Task to carry out: Replace "hamburger guide menu" with "navigation menu" throughout the material below, and copy every other line without change.
* begin Records shown *
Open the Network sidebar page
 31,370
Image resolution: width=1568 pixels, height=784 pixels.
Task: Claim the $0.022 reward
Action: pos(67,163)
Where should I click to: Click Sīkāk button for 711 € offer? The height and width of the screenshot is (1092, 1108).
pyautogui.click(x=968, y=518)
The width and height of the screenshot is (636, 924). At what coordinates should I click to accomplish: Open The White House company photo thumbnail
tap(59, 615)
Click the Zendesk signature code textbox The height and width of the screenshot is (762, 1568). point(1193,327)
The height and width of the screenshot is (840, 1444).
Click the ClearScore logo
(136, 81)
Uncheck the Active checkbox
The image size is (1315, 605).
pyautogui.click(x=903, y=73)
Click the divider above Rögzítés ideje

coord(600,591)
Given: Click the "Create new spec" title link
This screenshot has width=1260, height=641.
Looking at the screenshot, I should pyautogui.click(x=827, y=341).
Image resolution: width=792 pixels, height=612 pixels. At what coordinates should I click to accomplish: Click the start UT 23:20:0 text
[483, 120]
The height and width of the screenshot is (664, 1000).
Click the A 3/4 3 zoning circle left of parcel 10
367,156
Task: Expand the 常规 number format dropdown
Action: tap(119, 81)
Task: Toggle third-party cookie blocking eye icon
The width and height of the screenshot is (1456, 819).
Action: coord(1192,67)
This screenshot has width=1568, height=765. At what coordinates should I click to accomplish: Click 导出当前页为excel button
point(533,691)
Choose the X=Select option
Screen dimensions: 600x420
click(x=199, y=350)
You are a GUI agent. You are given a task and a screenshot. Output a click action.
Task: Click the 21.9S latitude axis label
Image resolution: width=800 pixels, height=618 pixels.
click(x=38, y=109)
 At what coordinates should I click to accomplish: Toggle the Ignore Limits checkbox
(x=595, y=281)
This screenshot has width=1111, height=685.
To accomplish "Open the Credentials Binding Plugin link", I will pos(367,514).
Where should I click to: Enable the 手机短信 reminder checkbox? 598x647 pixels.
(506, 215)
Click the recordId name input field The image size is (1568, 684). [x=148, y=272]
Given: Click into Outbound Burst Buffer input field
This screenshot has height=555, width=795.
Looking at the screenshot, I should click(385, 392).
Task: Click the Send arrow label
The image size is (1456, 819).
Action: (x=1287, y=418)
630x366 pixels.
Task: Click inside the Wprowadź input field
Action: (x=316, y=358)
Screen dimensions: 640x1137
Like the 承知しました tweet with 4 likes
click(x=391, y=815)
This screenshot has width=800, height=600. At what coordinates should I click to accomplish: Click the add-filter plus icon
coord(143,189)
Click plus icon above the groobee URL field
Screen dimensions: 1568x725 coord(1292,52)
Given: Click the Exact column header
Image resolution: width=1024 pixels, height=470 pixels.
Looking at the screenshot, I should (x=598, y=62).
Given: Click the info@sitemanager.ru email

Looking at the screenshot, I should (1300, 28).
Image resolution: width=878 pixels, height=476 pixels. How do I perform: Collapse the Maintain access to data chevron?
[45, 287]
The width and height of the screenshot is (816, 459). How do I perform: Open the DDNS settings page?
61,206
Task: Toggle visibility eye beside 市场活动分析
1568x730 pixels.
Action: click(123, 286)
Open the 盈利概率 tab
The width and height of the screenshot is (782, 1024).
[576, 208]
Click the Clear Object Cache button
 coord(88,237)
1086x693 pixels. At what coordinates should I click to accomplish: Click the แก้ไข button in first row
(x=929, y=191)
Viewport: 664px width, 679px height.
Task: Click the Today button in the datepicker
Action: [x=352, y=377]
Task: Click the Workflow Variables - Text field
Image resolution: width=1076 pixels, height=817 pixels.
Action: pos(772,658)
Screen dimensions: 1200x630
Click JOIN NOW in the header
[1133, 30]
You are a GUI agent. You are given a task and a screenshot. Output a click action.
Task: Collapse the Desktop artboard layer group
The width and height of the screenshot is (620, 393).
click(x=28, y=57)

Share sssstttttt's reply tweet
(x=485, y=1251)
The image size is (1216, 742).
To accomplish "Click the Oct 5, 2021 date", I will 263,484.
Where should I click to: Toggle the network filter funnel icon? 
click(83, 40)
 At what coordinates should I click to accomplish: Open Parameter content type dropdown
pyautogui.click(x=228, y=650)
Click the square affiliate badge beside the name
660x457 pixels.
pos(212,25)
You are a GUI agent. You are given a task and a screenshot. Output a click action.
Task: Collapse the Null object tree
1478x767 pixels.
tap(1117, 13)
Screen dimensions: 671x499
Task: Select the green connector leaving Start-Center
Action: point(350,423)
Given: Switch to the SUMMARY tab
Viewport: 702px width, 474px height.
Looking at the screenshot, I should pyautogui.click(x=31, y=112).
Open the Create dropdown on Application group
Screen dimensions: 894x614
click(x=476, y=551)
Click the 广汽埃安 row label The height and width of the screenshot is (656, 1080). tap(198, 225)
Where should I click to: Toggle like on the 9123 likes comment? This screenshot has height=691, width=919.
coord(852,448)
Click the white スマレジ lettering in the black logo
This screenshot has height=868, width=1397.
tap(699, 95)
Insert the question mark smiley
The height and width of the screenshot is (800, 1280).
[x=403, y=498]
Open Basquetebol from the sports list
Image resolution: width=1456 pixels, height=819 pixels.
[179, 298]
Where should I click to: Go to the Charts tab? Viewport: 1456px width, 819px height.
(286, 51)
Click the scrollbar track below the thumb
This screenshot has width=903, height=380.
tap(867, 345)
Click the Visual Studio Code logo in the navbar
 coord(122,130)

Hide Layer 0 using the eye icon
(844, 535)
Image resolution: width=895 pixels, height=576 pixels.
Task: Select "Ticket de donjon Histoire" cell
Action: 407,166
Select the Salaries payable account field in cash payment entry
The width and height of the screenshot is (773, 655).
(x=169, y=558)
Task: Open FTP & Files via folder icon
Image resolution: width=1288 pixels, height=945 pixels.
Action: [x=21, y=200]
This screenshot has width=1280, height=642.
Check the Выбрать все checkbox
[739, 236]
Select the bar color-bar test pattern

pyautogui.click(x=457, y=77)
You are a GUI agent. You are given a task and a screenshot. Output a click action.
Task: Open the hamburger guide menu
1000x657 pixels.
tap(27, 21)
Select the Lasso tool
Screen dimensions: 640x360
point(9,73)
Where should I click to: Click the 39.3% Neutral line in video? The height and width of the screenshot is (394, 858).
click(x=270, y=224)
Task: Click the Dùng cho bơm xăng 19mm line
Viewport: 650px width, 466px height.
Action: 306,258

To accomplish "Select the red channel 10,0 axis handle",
* end Records shown *
The completed task:
Open the Network sidebar page
 31,370
Image resolution: width=1568 pixels, height=784 pixels.
Task: Claim the $0.022 reward
Action: pos(67,163)
Where should I click to: Click Sīkāk button for 711 € offer? The height and width of the screenshot is (1092, 1108).
pyautogui.click(x=968, y=518)
The width and height of the screenshot is (636, 924). At what coordinates should I click to accomplish: Open The White House company photo thumbnail
tap(59, 615)
Click the Zendesk signature code textbox The height and width of the screenshot is (762, 1568). point(1193,327)
The height and width of the screenshot is (840, 1444).
Click the ClearScore logo
(136, 81)
Uncheck the Active checkbox
The image size is (1315, 605).
pyautogui.click(x=903, y=73)
Click the divider above Rögzítés ideje

coord(600,591)
Given: Click the "Create new spec" title link
This screenshot has width=1260, height=641.
Looking at the screenshot, I should pyautogui.click(x=827, y=341).
Image resolution: width=792 pixels, height=612 pixels. At what coordinates should I click to accomplish: Click the start UT 23:20:0 text
[483, 120]
The height and width of the screenshot is (664, 1000).
Click the A 3/4 3 zoning circle left of parcel 10
367,156
Task: Expand the 常规 number format dropdown
Action: tap(119, 81)
Task: Toggle third-party cookie blocking eye icon
The width and height of the screenshot is (1456, 819).
Action: coord(1192,67)
This screenshot has width=1568, height=765. At what coordinates should I click to accomplish: Click 导出当前页为excel button
point(533,691)
Choose the X=Select option
Screen dimensions: 600x420
click(x=199, y=350)
You are a GUI agent. You are given a task and a screenshot. Output a click action.
Task: Click the 21.9S latitude axis label
Image resolution: width=800 pixels, height=618 pixels.
click(x=38, y=109)
 At what coordinates should I click to accomplish: Toggle the Ignore Limits checkbox
(x=595, y=281)
This screenshot has width=1111, height=685.
To accomplish "Open the Credentials Binding Plugin link", I will pos(367,514).
Where should I click to: Enable the 手机短信 reminder checkbox? 598x647 pixels.
(506, 215)
Click the recordId name input field The image size is (1568, 684). [x=148, y=272]
Given: Click into Outbound Burst Buffer input field
This screenshot has height=555, width=795.
Looking at the screenshot, I should click(385, 392).
Task: Click the Send arrow label
The image size is (1456, 819).
Action: (x=1287, y=418)
630x366 pixels.
Task: Click inside the Wprowadź input field
Action: (x=316, y=358)
Screen dimensions: 640x1137
Like the 承知しました tweet with 4 likes
click(x=391, y=815)
This screenshot has width=800, height=600. At what coordinates should I click to accomplish: Click the add-filter plus icon
coord(143,189)
Click plus icon above the groobee URL field
Screen dimensions: 1568x725 coord(1292,52)
Given: Click the Exact column header
Image resolution: width=1024 pixels, height=470 pixels.
Looking at the screenshot, I should (x=598, y=62).
Given: Click the info@sitemanager.ru email

Looking at the screenshot, I should (1300, 28).
Image resolution: width=878 pixels, height=476 pixels. How do I perform: Collapse the Maintain access to data chevron?
[45, 287]
The width and height of the screenshot is (816, 459). How do I perform: Open the DDNS settings page?
61,206
Task: Toggle visibility eye beside 市场活动分析
1568x730 pixels.
Action: click(123, 286)
Open the 盈利概率 tab
The width and height of the screenshot is (782, 1024).
[576, 208]
Click the Clear Object Cache button
 coord(88,237)
1086x693 pixels. At what coordinates should I click to accomplish: Click the แก้ไข button in first row
(x=929, y=191)
Viewport: 664px width, 679px height.
Task: Click the Today button in the datepicker
Action: [x=352, y=377]
Task: Click the Workflow Variables - Text field
Image resolution: width=1076 pixels, height=817 pixels.
Action: pos(772,658)
Screen dimensions: 1200x630
Click JOIN NOW in the header
[1133, 30]
You are a GUI agent. You are given a task and a screenshot. Output a click action.
Task: Collapse the Desktop artboard layer group
The width and height of the screenshot is (620, 393).
click(x=28, y=57)

Share sssstttttt's reply tweet
(x=485, y=1251)
The image size is (1216, 742).
To accomplish "Click the Oct 5, 2021 date", I will 263,484.
Where should I click to: Toggle the network filter funnel icon? 
click(83, 40)
 At what coordinates should I click to accomplish: Open Parameter content type dropdown
pyautogui.click(x=228, y=650)
Click the square affiliate badge beside the name
660x457 pixels.
pos(212,25)
You are a GUI agent. You are given a task and a screenshot. Output a click action.
Task: Collapse the Null object tree
1478x767 pixels.
tap(1117, 13)
Screen dimensions: 671x499
Task: Select the green connector leaving Start-Center
Action: point(350,423)
Given: Switch to the SUMMARY tab
Viewport: 702px width, 474px height.
Looking at the screenshot, I should pyautogui.click(x=31, y=112).
Open the Create dropdown on Application group
Screen dimensions: 894x614
click(x=476, y=551)
Click the 广汽埃安 row label The height and width of the screenshot is (656, 1080). tap(198, 225)
Where should I click to: Toggle like on the 9123 likes comment? This screenshot has height=691, width=919.
coord(852,448)
Click the white スマレジ lettering in the black logo
This screenshot has height=868, width=1397.
tap(699, 95)
Insert the question mark smiley
The height and width of the screenshot is (800, 1280).
[x=403, y=498]
Open Basquetebol from the sports list
Image resolution: width=1456 pixels, height=819 pixels.
[179, 298]
Where should I click to: Go to the Charts tab? Viewport: 1456px width, 819px height.
(286, 51)
Click the scrollbar track below the thumb
This screenshot has width=903, height=380.
tap(867, 345)
Click the Visual Studio Code logo in the navbar
 coord(122,130)

Hide Layer 0 using the eye icon
(844, 535)
Image resolution: width=895 pixels, height=576 pixels.
Task: Select "Ticket de donjon Histoire" cell
Action: 407,166
Select the Salaries payable account field in cash payment entry
The width and height of the screenshot is (773, 655).
(x=169, y=558)
Task: Open FTP & Files via folder icon
Image resolution: width=1288 pixels, height=945 pixels.
Action: [x=21, y=200]
This screenshot has width=1280, height=642.
Check the Выбрать все checkbox
[739, 236]
Select the bar color-bar test pattern

pyautogui.click(x=457, y=77)
You are a GUI agent. You are given a task and a screenshot. Output a click action.
Task: Open the navigation menu
1000x657 pixels.
tap(27, 21)
Select the Lasso tool
Screen dimensions: 640x360
point(9,73)
Where should I click to: Click the 39.3% Neutral line in video? The height and width of the screenshot is (394, 858).
click(x=270, y=224)
Task: Click the Dùng cho bơm xăng 19mm line
Viewport: 650px width, 466px height.
Action: 306,258

To accomplish "Select the red channel 10,0 axis handle",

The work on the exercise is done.